Various effects on transposition activity and survival of Escherichia coli cells due to different ELF-MF signals. med./bio.

Published in: Radiat Environ Biophys 2004; 43 (4): 265-270

Aim of study (acc. to author)

In a previous study (see publication 9973) with weak sinusoidal magnetic fields it was shown that bacteria that had been exposed to a 50 Hz magnetic field (0.1-1 mT) gave colonies with significantly lower transposition activity as compared to sham-exposed bacteria.
These experiments have now been extended by using a pulsed-square wave magnetic field.

Endpoint

Exposure

Exposure Parameters
Exposure 1: 50 Hz
Exposure duration: continuous for 58 hours
Exposure 2: 50 Hz
Exposure duration: continuous for 58 hours
rectangular signal form

Exposure 1

Main characteristics
Frequency 50 Hz
Type
Waveform
Exposure duration continuous for 58 hours
Additional info sinusoidal signal form
Exposure setup
Exposure source
Chamber Both the active and the sham coils were maintained in an incubator at a constant temperature of 37°C. In each experiment five plates were exposed to MF and five plates were sham-exposed.
Setup The exposure system consisted of two pairs of Helmholtz coils, 23 cm diameter, 40 (20+20) turns, which were double-wrapped in order to obtain wound (active coil) or counter-wound configuration. In the counter-wound configuration, the current is the same as in the active coil but the MF is zero (sham). The test plates (Petri dishes, 9 cm in diameter) were placed in the centre of the coil system where the field uniformity was within 1%. Two MF signals were used: a) 50 Hz sinusoidal (SMF) and b) pulsed-square wave (PMF) with a duty cycle of 50% and 50 Hz repetition frequency.
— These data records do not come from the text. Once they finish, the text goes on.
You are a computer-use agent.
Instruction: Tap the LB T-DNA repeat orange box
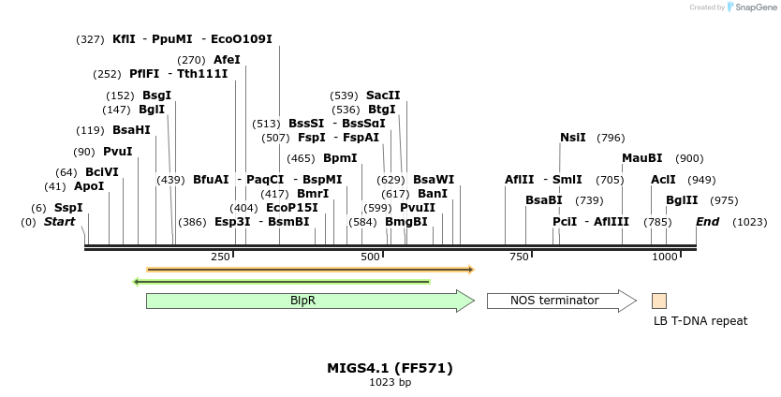(x=659, y=301)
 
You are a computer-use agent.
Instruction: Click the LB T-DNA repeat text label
(x=700, y=321)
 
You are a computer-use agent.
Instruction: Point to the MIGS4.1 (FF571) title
(x=390, y=368)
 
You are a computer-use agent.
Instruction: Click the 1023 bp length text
(x=390, y=383)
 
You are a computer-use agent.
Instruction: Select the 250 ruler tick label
(x=221, y=257)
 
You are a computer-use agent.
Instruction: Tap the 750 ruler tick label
(x=519, y=257)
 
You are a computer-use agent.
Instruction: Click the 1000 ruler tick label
(x=665, y=257)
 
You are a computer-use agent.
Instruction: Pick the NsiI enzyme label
(x=572, y=138)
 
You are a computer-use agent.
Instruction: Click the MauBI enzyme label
(x=641, y=158)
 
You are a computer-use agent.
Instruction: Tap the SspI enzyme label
(x=68, y=208)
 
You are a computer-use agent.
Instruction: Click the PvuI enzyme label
(x=117, y=152)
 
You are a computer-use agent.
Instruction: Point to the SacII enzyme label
(x=383, y=96)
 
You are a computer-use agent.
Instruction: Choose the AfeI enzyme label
(x=227, y=60)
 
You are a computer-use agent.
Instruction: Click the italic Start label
(x=59, y=222)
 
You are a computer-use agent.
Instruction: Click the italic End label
(x=707, y=222)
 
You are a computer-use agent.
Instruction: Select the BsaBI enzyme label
(x=543, y=200)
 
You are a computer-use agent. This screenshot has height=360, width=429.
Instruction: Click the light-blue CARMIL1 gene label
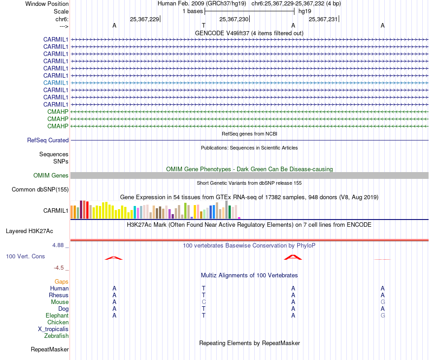click(x=56, y=83)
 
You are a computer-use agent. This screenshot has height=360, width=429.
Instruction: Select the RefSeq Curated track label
click(x=47, y=140)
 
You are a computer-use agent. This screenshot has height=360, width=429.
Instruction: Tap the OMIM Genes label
click(x=51, y=176)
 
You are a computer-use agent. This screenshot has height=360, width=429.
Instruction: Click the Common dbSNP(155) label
click(x=40, y=190)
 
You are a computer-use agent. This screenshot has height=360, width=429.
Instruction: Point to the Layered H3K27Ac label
click(x=29, y=231)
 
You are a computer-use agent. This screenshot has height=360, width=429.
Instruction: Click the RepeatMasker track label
click(x=50, y=350)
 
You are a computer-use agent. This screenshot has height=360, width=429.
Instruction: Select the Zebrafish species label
click(x=56, y=336)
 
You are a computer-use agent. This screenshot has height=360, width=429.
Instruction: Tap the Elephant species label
click(x=57, y=316)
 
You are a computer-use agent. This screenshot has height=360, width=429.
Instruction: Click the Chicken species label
click(x=58, y=323)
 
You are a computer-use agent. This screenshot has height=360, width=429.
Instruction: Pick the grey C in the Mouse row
click(x=204, y=302)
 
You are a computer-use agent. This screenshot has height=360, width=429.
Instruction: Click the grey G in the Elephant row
click(x=382, y=316)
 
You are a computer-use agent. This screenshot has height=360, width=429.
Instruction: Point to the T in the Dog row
click(x=204, y=309)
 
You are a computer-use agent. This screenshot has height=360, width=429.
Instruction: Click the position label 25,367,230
click(x=233, y=19)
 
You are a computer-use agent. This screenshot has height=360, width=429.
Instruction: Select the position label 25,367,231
click(x=323, y=19)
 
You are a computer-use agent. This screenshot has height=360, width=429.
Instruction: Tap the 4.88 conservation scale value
click(x=60, y=246)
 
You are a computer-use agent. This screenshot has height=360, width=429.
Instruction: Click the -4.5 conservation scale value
click(x=60, y=268)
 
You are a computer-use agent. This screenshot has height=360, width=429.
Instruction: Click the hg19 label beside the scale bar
click(x=305, y=11)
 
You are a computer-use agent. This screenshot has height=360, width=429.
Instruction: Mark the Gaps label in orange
click(x=61, y=282)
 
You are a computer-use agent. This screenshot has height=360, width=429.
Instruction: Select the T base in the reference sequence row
click(x=204, y=26)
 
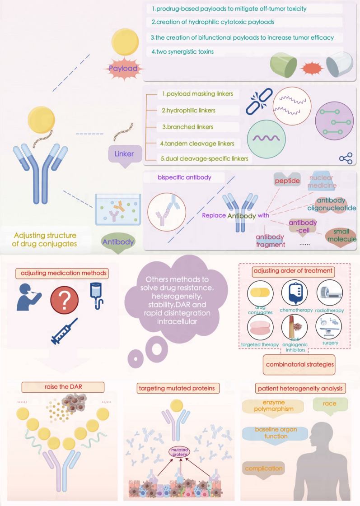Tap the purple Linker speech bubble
click(x=124, y=154)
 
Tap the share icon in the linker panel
click(x=346, y=158)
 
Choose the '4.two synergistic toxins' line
click(x=183, y=51)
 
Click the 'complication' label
click(x=264, y=469)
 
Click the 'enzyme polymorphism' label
click(x=271, y=405)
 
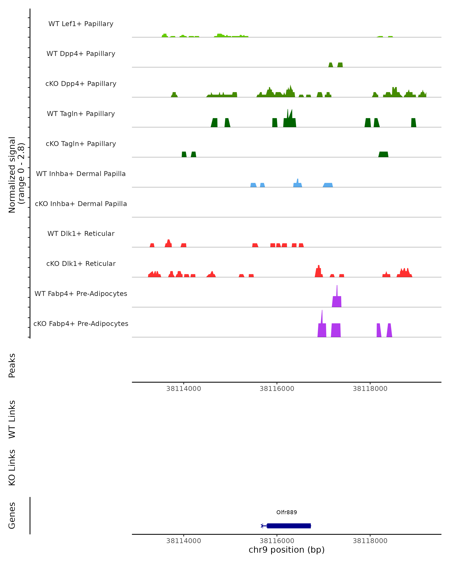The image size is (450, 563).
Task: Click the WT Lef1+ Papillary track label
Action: [81, 24]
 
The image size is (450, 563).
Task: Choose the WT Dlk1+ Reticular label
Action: [81, 233]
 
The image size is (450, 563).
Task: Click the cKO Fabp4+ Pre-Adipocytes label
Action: [81, 324]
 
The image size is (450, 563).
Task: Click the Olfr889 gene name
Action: [286, 512]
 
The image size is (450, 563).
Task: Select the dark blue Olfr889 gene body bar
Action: [289, 526]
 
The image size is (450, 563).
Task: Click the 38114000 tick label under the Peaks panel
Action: [184, 389]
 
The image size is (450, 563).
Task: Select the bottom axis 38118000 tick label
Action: [370, 541]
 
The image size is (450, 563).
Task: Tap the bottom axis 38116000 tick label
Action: [277, 541]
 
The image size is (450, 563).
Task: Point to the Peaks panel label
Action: [12, 365]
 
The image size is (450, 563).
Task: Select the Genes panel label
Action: [12, 516]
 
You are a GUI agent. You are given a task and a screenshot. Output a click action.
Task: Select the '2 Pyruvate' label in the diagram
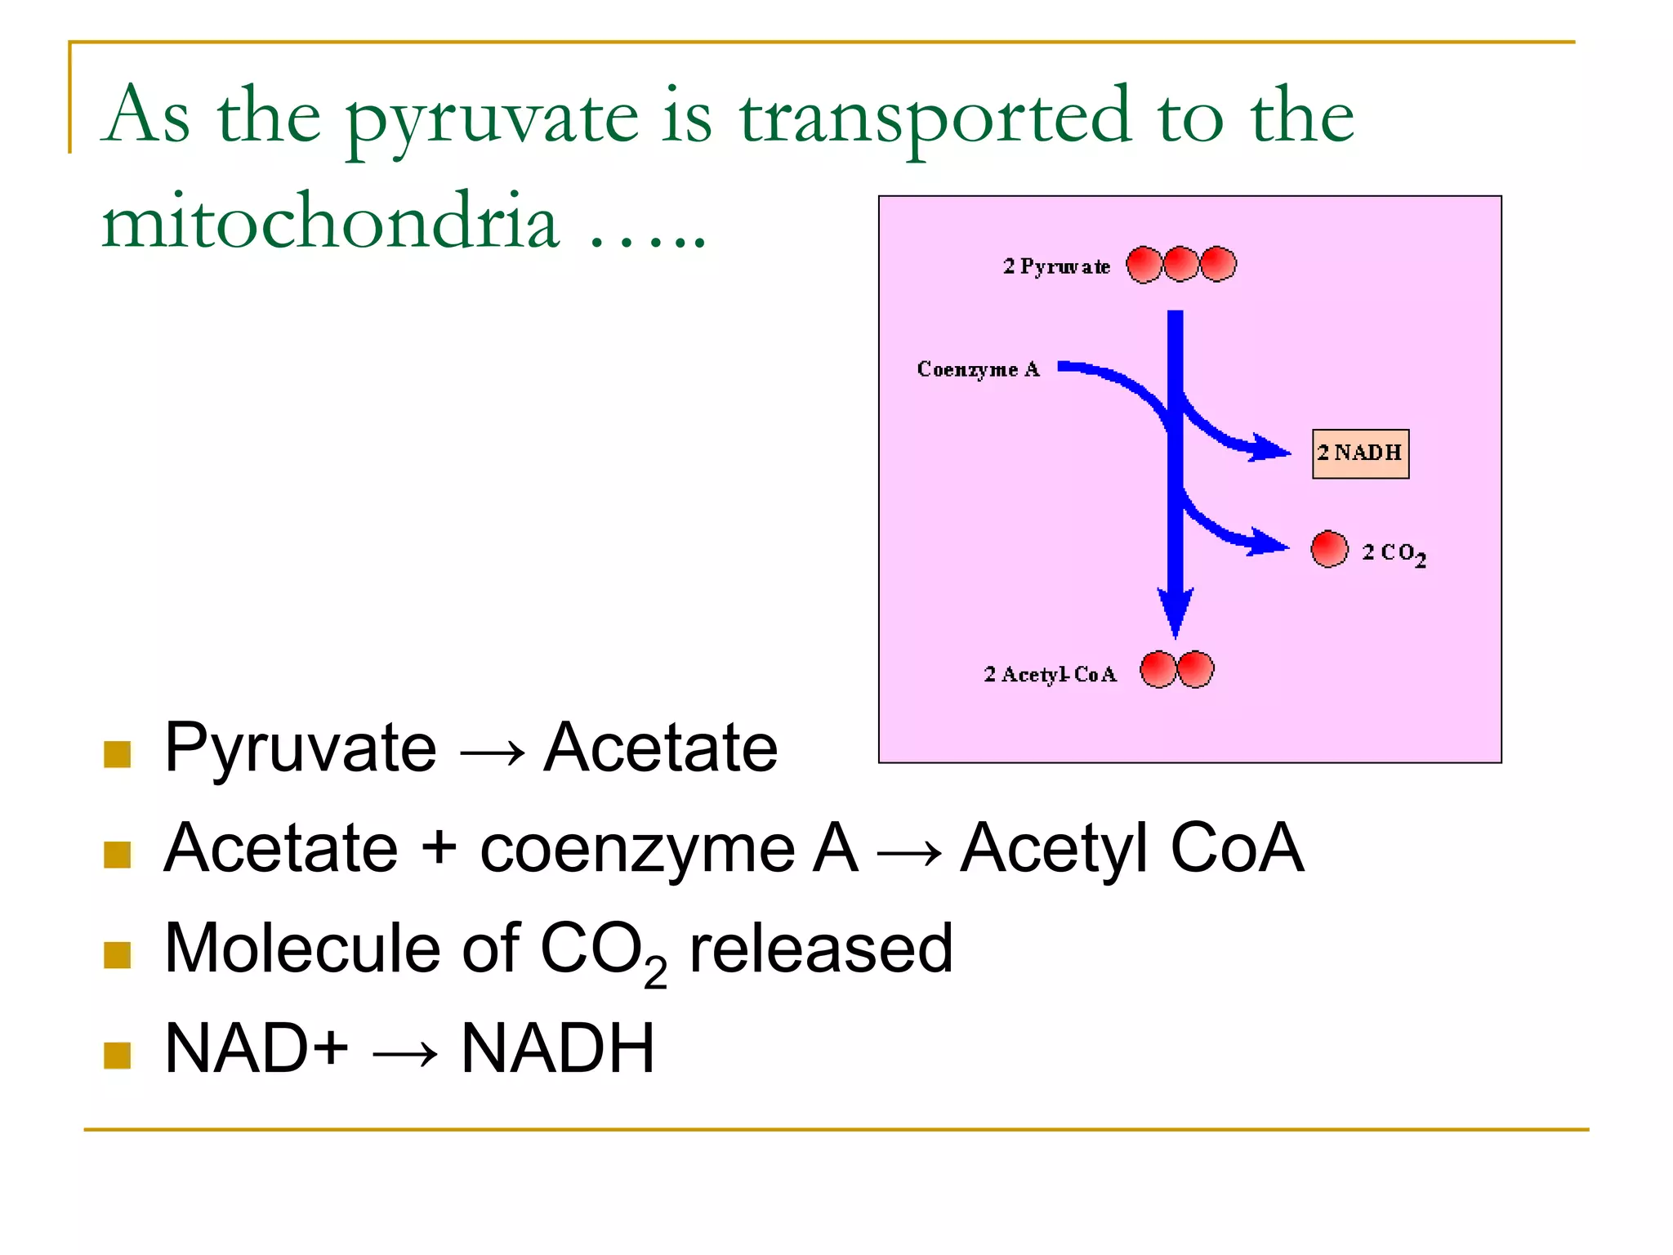coord(1056,266)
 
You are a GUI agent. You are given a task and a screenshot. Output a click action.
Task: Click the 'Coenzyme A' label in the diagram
coord(978,369)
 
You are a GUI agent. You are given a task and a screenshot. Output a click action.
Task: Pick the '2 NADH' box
coord(1360,453)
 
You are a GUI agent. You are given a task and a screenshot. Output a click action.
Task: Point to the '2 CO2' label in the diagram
coord(1394,553)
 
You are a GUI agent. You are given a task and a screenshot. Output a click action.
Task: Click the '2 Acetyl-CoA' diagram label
coord(1050,674)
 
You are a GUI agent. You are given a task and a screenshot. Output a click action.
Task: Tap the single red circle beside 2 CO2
coord(1329,548)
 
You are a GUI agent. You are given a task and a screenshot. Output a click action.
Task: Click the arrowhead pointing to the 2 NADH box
coord(1271,449)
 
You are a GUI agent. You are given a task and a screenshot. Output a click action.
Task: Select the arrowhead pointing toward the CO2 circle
coord(1269,543)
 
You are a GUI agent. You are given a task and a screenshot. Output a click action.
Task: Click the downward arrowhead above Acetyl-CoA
coord(1176,612)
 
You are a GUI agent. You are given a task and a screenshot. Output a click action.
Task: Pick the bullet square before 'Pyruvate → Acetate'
coord(118,754)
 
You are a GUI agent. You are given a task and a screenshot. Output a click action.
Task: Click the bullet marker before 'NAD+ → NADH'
coord(118,1055)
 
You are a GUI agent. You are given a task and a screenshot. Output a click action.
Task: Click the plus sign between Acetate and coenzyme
coord(439,846)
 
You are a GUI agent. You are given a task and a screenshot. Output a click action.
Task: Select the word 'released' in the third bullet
coord(821,949)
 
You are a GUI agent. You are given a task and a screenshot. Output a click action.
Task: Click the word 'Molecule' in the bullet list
coord(300,949)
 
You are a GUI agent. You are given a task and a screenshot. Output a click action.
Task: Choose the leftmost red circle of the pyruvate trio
coord(1144,265)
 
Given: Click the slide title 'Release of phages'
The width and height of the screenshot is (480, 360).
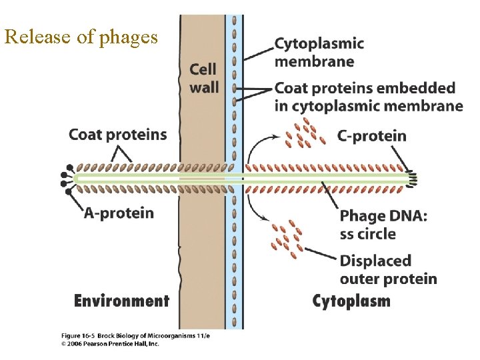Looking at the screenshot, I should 81,37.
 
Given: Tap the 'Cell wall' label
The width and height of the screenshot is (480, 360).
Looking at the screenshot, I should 203,78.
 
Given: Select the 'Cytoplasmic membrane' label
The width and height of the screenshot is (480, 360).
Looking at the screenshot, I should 319,53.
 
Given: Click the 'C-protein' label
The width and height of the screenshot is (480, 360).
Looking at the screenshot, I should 371,137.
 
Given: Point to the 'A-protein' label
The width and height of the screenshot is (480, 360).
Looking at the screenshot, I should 119,213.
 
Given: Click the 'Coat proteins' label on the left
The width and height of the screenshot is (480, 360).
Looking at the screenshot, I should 118,134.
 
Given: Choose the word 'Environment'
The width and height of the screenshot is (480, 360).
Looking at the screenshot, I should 121,301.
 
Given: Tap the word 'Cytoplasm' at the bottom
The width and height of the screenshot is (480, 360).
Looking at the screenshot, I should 351,301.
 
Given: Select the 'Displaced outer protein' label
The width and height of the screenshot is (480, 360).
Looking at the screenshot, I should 388,269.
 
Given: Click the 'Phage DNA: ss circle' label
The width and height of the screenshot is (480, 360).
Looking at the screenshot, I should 383,225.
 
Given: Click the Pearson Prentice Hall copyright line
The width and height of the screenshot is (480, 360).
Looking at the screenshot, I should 110,344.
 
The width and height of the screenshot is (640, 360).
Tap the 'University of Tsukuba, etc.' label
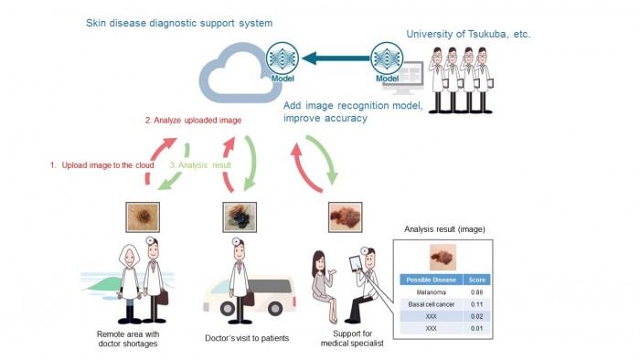pos(468,34)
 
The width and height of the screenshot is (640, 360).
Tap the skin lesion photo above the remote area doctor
pos(143,217)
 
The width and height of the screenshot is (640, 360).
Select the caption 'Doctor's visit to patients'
pos(247,338)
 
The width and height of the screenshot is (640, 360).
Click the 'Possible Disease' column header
pos(430,279)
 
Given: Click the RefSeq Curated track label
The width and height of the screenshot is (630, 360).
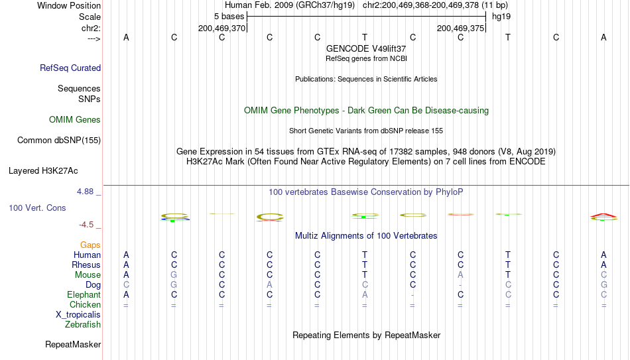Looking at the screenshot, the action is click(70, 68).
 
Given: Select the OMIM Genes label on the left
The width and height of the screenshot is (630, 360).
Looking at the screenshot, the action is click(75, 120).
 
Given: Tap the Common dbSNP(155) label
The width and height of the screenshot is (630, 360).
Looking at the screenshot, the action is click(59, 141).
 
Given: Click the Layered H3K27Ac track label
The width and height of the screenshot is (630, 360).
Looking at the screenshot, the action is click(43, 171).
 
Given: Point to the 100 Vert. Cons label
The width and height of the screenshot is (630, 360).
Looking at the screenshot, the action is click(37, 208).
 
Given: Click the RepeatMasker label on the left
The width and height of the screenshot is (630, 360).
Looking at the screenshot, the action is click(73, 344).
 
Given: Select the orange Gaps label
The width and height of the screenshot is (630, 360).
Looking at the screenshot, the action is click(90, 245).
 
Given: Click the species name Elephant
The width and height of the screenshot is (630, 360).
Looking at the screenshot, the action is click(84, 294).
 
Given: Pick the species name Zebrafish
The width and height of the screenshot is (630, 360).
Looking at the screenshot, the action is click(83, 324).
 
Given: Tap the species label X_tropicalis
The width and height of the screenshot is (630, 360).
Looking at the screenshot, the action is click(78, 315).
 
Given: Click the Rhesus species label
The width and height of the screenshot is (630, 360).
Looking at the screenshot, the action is click(86, 265).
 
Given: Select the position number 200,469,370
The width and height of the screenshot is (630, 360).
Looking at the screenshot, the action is click(221, 28).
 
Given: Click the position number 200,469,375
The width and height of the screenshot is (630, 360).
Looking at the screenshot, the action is click(460, 28).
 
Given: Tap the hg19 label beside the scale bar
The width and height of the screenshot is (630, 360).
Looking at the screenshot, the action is click(501, 17).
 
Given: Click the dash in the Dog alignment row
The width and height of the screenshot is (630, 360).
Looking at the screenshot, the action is click(460, 286).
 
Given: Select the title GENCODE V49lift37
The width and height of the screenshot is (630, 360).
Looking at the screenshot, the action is click(366, 48).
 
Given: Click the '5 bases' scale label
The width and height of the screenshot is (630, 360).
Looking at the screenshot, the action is click(229, 17).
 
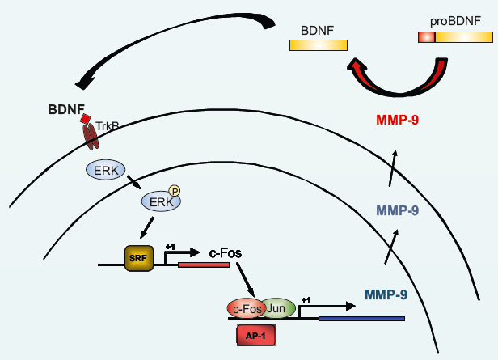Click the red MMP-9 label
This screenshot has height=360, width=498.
click(397, 121)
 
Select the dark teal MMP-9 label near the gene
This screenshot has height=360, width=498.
click(385, 294)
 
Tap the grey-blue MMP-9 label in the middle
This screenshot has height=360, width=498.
click(397, 211)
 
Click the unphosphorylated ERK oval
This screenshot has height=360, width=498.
click(105, 170)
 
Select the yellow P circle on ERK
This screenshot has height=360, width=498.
click(174, 191)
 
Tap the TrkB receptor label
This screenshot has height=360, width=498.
click(108, 126)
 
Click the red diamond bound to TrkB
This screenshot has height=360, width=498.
click(86, 119)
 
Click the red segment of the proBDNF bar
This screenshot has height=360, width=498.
click(426, 36)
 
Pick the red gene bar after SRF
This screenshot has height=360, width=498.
click(204, 265)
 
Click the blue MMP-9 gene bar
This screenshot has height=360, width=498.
click(361, 319)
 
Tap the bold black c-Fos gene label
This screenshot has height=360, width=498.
click(227, 253)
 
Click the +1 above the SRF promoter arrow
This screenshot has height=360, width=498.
click(171, 246)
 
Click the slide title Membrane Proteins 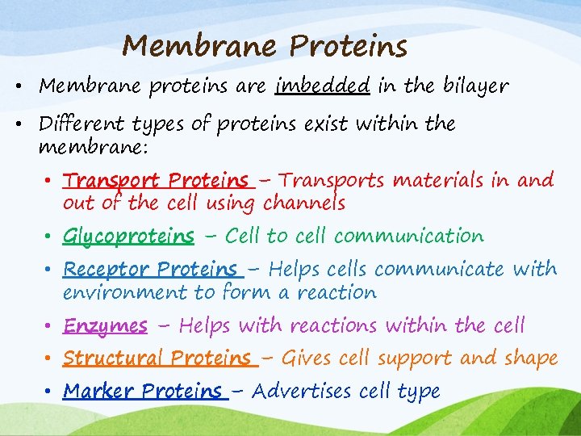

The root mean square (rms) of the amplitude of the square signal was the same as that of the sinusoidal signal.
Additional info The background field within the incubator was also measured: the static component (local geomagnetic field) was 35 µT and the AC component was of the order of 0.1 µT, as measured by a very sensitive probe (EMDEX II, Enertech). The experiments were conducted in a blind procedure. The data concerning the SMF have been published previously in the reference article.
Parameters
Measurand Value Type Method Mass Remarks
magnetic flux density 0.05 mT effective value measured - -
magnetic flux density 0.1 mT effective value measured - -
magnetic flux density 0.2 mT effective value measured - -
magnetic flux density 0.5 mT effective value measured - -
magnetic flux density 1 mT effective value measured - -

Exposure 2

Main characteristics
Frequency 50 Hz
Type
Waveform
  • rectangular
Exposure duration continuous for 58 hours
Additional info rectangular signal form
Additional info Duty cycle of 50%. The rise time of the square (from the base line to the peak) was about 1 ms.
Exposure setup
Exposure source
Parameters
Measurand Value Type Method Mass Remarks
magnetic flux density 0.05 mT effective value measured - -
magnetic flux density 0.1 mT effective value measured - -
magnetic flux density 0.2 mT effective value measured - -
magnetic flux density 0.5 mT effective value measured - -
magnetic flux density 1 mT effective value measured - -

Reference articles

Exposed system:

Methods Endpoint/measurement parameters/methodology

Investigated system:
Time of investigation:
  • after exposure

Main outcome of study (acc. to author)

Bacteria exposed to pulsed-square wave magnetic field showed a higher transposition activity compared to the controls. The increase of the transposition activity was positively correlated with the intensity of the magnetic fields. This phenomenon was not affected by any bacterial cell proliferation, since no significant difference was revealed in number and size of exposed and sham-exposed colonies.
In addition, the cell viability of E. coli was significantly higher than that of the controls when exposed to sinusoidal magnetic field, and lower than that of the controls when exposed to pulsed-square wave magnetic field.
Under these experimental conditions it was shown that exposure to pulsed-square wave magnetic field stimulates the transposition activity and reduces cell viability of bacteria, whereas exposure to sinusoidal magnetic field reduces the transposition mobility and enhances cell viability.
These findings suggest that the biological effects of magnetic fields may depend on the physical characteristics of the magnetic signal, in particular the wave shape.